The semantic web: How RDF will change learning technology standards
Mikael Nilsson, Center for User-Oriented IT-design, Royal Institute of Technology, Stockholm
September 26, 2001

The field of learning technology has entered a phase of intense work on standardization of learning technology descriptions of various kinds.

Most of the work so far has focused on XML as the encoding language for such specifications (e.g. IMS, IEEE-LOM, and SCORM). However, the World Wide Web Consortium (W3C) is putting their energy into another model for computerized descriptions, called Resource Description Framework, RDF, which is the foundation for the Semantic Web vision of Tim Berners-Lee1.

This raises important question regarding the future of learning technologies: In what way might RDF be useful for learning technology specifications? In what sense does RDF represent the future of meta-data, and how does this affect learning technology?

It turns out that the answers to these questions requires revising some of the fundamental assumptions in the learning technology field.

RDF origins: The Semantic Web vision

The Semantic Web is the name of a long-term project recently started by W3C with the stated purpose of realizing the idea of having data on the Web defined and linked in a way that it can be used by machines not just for display purposes, but for automation, integration and reuse of data across various applications.2

It was motivated by the very same problems that motivates the development
of meta-data standards3 - the fact that raw media, in the form of text, HTML, images or video streams, contains meta-information that may be readily deducible from the context for the human consumer (the name of the author, the kind of material contained within, etc.), but is mostly inaccessible to computers.

Making this information available to computers in order to enhance their usefulness, was the driving vision that created the Semantic Web project.

Most traditional meta-data approaches take the view of meta-data as being mostly a digital indexing scheme to use in cataloging and digital libraries. What distinguishes the Semantic Web from these approaches to meta-data are two important things:

The Semantic Web is a layered structure. XML forms the basis, being the transport syntax. RDF provides the information representation framework, and on top of this layer, schemas and ontologies provide the logical apparatus necessary for the expression of vocabularies, enabling intelligent processing of information.

Essential RDF

While the current Web allows you to link to anything from anything in a machine-understandable way, the Semantic Web will allow you to say anything about anything in a machine-readable way.

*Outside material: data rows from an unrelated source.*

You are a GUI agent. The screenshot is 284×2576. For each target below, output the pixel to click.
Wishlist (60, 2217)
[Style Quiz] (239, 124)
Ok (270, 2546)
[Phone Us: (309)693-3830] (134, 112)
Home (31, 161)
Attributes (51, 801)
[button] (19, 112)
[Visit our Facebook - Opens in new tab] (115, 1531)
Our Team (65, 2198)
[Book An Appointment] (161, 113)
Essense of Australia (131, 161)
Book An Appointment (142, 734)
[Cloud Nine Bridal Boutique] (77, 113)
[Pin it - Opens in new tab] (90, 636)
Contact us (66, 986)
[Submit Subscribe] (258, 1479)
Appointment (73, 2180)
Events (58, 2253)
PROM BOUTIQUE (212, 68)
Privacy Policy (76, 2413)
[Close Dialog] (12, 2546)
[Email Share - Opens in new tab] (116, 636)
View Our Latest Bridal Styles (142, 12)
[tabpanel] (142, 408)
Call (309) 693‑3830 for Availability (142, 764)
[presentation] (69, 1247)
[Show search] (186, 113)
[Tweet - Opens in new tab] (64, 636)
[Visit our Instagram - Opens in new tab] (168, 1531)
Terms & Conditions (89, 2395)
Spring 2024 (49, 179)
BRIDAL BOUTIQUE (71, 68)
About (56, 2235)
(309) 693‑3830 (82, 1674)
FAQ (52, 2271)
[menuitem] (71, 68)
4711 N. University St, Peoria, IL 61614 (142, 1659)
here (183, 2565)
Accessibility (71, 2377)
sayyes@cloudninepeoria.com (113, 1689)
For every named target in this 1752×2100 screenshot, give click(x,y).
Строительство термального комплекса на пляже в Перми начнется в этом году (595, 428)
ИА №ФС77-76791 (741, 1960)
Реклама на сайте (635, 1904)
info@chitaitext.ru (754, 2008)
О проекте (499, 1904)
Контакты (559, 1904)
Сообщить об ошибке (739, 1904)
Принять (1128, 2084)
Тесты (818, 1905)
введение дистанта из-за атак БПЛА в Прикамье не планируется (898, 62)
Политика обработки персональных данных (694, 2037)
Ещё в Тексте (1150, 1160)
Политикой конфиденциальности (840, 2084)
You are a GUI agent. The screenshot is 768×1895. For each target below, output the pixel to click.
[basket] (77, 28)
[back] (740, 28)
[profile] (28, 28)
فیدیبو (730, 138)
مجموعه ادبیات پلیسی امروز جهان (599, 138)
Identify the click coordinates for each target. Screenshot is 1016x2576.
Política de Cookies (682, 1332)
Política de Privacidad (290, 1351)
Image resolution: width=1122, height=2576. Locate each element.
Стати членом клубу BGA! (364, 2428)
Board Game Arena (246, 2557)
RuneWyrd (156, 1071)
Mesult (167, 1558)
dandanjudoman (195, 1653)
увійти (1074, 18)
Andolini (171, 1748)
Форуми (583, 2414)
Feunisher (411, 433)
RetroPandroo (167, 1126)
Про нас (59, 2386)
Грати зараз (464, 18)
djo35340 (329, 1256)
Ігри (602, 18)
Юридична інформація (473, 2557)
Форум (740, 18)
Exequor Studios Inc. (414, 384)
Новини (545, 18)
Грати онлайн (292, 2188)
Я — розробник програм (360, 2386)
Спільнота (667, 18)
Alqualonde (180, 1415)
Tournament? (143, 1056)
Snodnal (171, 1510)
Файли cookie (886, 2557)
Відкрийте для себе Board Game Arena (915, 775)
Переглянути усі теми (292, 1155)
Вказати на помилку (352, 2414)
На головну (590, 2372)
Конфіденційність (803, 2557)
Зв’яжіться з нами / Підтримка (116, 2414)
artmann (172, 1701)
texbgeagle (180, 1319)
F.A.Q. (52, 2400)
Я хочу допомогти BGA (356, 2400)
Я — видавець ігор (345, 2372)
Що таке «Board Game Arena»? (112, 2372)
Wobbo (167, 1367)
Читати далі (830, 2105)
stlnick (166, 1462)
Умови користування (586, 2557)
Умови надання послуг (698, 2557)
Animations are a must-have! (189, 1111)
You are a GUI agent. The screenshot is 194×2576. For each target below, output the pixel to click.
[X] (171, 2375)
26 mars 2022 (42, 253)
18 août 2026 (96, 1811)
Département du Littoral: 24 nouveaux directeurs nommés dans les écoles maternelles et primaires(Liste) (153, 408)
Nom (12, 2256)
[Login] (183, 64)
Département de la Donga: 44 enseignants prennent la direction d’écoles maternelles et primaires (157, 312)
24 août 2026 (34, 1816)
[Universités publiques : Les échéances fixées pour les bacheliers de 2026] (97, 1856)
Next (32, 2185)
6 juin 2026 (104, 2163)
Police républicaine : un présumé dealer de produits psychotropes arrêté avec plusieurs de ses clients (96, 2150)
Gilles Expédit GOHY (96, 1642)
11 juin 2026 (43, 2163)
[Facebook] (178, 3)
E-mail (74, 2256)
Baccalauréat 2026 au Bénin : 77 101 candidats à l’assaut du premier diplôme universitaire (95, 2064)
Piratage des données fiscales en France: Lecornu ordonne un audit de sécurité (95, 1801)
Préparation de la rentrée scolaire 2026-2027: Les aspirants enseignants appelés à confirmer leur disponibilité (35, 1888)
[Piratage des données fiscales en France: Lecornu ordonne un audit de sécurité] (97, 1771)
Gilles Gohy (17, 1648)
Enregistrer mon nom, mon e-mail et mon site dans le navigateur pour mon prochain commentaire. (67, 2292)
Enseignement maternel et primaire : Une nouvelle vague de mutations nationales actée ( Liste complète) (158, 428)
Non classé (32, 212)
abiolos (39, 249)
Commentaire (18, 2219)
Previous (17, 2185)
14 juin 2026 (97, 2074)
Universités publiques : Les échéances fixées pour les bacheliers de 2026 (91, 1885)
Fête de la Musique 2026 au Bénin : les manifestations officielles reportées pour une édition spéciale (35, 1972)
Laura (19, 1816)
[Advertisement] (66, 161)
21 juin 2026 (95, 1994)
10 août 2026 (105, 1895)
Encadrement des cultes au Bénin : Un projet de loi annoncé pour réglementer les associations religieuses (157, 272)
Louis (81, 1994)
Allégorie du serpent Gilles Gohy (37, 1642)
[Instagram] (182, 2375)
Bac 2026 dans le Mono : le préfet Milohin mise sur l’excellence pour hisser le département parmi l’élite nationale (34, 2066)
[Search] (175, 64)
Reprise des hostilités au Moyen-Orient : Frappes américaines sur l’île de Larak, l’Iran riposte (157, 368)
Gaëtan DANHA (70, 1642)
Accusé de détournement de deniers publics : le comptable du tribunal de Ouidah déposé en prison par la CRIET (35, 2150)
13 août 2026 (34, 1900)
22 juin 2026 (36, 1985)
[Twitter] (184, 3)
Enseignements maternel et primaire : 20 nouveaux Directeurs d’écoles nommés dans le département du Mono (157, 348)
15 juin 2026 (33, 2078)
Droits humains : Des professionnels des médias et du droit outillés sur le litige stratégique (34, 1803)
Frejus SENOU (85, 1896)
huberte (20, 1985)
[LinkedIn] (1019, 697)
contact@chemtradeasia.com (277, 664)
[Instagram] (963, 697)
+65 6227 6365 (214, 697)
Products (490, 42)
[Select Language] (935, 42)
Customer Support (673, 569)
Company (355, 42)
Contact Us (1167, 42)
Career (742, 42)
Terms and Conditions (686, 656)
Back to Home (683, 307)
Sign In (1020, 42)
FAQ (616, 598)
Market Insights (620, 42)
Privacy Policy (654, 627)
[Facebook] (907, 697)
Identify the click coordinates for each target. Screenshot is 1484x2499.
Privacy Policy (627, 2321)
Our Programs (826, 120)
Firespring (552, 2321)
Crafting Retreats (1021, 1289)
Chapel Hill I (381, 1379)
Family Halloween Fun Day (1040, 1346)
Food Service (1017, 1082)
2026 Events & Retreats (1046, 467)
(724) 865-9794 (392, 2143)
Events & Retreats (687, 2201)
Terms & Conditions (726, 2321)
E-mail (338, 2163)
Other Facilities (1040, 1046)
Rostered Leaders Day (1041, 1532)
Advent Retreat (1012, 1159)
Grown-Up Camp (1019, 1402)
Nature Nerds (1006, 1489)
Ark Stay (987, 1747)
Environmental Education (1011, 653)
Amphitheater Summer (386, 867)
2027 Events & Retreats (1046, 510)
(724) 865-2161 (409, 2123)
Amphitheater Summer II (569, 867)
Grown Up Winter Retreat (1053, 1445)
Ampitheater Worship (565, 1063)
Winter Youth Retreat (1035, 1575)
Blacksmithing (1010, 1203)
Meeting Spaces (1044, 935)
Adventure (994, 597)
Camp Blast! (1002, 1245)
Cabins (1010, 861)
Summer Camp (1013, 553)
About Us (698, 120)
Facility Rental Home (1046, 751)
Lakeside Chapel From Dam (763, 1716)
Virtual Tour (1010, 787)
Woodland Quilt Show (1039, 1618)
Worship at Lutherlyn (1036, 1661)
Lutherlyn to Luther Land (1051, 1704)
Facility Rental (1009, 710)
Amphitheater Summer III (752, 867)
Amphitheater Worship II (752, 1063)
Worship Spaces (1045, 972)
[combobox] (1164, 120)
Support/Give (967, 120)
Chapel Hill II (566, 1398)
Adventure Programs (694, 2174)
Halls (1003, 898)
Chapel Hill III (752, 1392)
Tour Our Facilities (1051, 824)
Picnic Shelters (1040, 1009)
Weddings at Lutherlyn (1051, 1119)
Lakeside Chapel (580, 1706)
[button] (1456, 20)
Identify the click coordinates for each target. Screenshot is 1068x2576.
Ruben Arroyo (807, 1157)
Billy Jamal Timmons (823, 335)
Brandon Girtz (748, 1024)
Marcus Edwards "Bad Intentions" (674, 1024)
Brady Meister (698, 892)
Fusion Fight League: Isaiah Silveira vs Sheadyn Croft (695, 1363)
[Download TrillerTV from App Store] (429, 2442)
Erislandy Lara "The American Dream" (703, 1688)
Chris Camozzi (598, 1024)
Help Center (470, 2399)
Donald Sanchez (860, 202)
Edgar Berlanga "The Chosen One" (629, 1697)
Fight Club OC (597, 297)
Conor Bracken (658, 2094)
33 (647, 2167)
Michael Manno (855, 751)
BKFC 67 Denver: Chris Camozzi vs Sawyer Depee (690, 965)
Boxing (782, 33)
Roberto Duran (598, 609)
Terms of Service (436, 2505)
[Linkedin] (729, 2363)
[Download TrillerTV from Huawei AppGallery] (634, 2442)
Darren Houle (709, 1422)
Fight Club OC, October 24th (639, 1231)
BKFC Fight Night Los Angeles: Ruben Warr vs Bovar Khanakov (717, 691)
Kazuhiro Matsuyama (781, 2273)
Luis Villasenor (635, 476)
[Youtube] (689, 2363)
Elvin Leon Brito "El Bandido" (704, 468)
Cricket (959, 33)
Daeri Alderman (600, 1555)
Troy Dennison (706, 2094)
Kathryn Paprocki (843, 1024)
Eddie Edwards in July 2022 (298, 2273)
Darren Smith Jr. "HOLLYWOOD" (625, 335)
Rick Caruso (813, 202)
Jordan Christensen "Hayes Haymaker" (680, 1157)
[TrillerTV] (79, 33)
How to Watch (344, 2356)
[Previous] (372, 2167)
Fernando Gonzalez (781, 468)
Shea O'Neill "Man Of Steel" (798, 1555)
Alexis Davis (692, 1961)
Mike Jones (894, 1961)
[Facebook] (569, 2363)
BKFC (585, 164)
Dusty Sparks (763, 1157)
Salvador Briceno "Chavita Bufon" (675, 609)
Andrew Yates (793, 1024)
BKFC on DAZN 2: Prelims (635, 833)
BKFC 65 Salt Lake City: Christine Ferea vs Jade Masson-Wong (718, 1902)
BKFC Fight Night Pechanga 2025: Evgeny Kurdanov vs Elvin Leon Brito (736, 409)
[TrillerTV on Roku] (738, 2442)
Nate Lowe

Seen this way, RDF is the language in which Semantic Web meta-data statements are expressed. In fact, RDF can be said to consist purely of so-called statements.

An RDF statement consists of three elements:Statements are about Web resources, so subjects and objects are URIs, machine-readable identifiers.

Objects can also be plain text strings. Saying

The document "http://www.w3c.org/2001/sw/ was created by W3C"

is represented by the triple:

("http://www.w3c.org/2001/sw/", created by, "W3C")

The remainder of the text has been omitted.